Born in 181 C.E. in the North African city of Carthage, Perpetua hailed from an upper-class Roman family and was quite well educated, literate in Latin and probably Greek, and acquainted with Roman philosophical writings. By the time she entered the historical record at age twenty-two, she had given birth to a son, had lost her husband to either death or abandonment, and had recently begun to study Christianity, becoming part of a small but growing group of educated people who were turning toward the new faith. Coinciding with her conversion was a wave of persecutions ordered by the Roman emperor Septimus Severus, also of North African descent and a devotee of the Egyptian cult of Isis and Osiris. Severus sought to forbid new conversions rather than punish long-established Christians. In line with this policy, in 203 C.E., the hard-line governor of the region ordered the arrest of Perpetua along with four others—two slaves, one of them a woman named Felicitas who was eight months pregnant, and two free men. Before she was taken to the prison, however, Perpetua decisively confirmed her commitment to Christianity by accepting baptism.

Once in the “dark hole” of the prison, Perpetua was terrified. It was crowded and stiflingly hot, and she was consumed with anxiety for her child.

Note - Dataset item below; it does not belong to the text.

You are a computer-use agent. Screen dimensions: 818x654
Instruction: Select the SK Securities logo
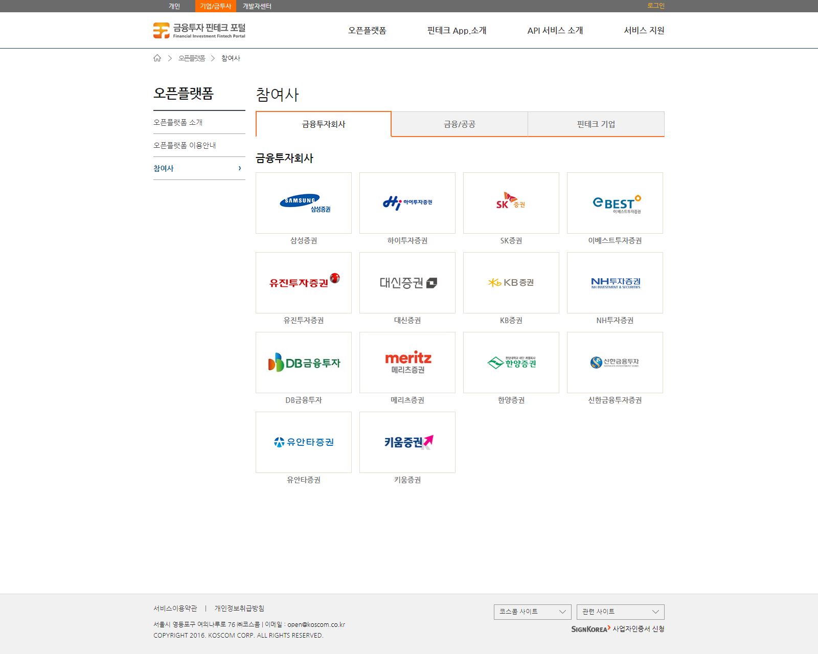[x=511, y=203]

Several fellow Christians managed to bribe the prison guards to permit Perpetua to nurse her baby son. Reunited with her child, she found that “my prison had suddenly become a palace, so that I wanted to be there rather than anywhere else.”

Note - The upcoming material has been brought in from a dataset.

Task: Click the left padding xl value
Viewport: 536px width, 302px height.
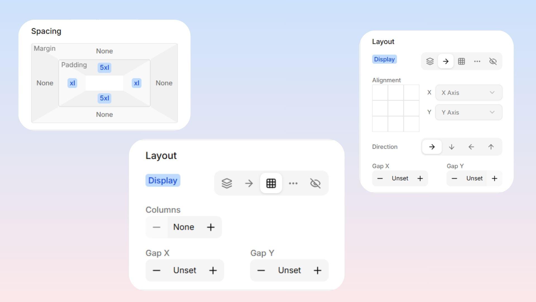Action: coord(72,83)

A few days later, Perpetua’s deeply distressed non-Christian father arrived for a visit, hoping to persuade his only daughter to recant her faith and save her life and the family’s honor. It was a heartbreaking encounter. “Daughter,” he said, “have pity on my grey head…. Do not abandon me to be the reproach of men. Think of your brothers, think of your mother and your aunt, think of your child, who will not be able to live once you are gone. Give up your pride! You will destroy all of us! None of us will ever be able to speak freely again if anything happens to you.” Firm in her faith, Perpetua refused his entreaties, and she reported that “he left me in great sorrow.”

On the day of her trial, with her distraught father in attendance, the governor Hilarianus also begged Perpetua to consider her family and renounce her faith by offering a sacrifice to the emperor. Again she refused and together with her four companions was “condemned to the beasts,” a humiliating form of execution normally reserved for the lower classes. Although she was now permanently separated from her child, she wrote, “We returned to the prison in high spirits.” During her last days in the prison, Perpetua and the others were treated “more humanely” and were allowed to visit with family and friends, as the head of the jail was himself a Christian.

But then, on the birthday of the emperor, this small band of Christians was marched to the amphitheater, “joyfully as though they were going to heaven,” according to an eyewitness account. After the prisoners strenuously and successfully resisted dressing in the robes of pagan priests, the three men were sent into the arena to contend with a boar, a bear, and a leopard. Then it was the turn of the women, Perpetua and the slave Felicitas, who had given birth only two days earlier. When a mad cow failed to kill them, a soldier was sent to finish the work. As he approached Perpetua, he apparently hesitated, but as an eyewitness account put it, “she took the trembling hand of the young gladiator and guided it to her throat.” Appended to her diary was this comment from an unknown observer: “It was as though so great a woman, feared as she was by the unclean spirit, could not be dispatched unless she herself were willing.”

Questions: How might you understand the actions and attitudes of Perpetua? Is her experience accessible to people living in a largely secular modern society?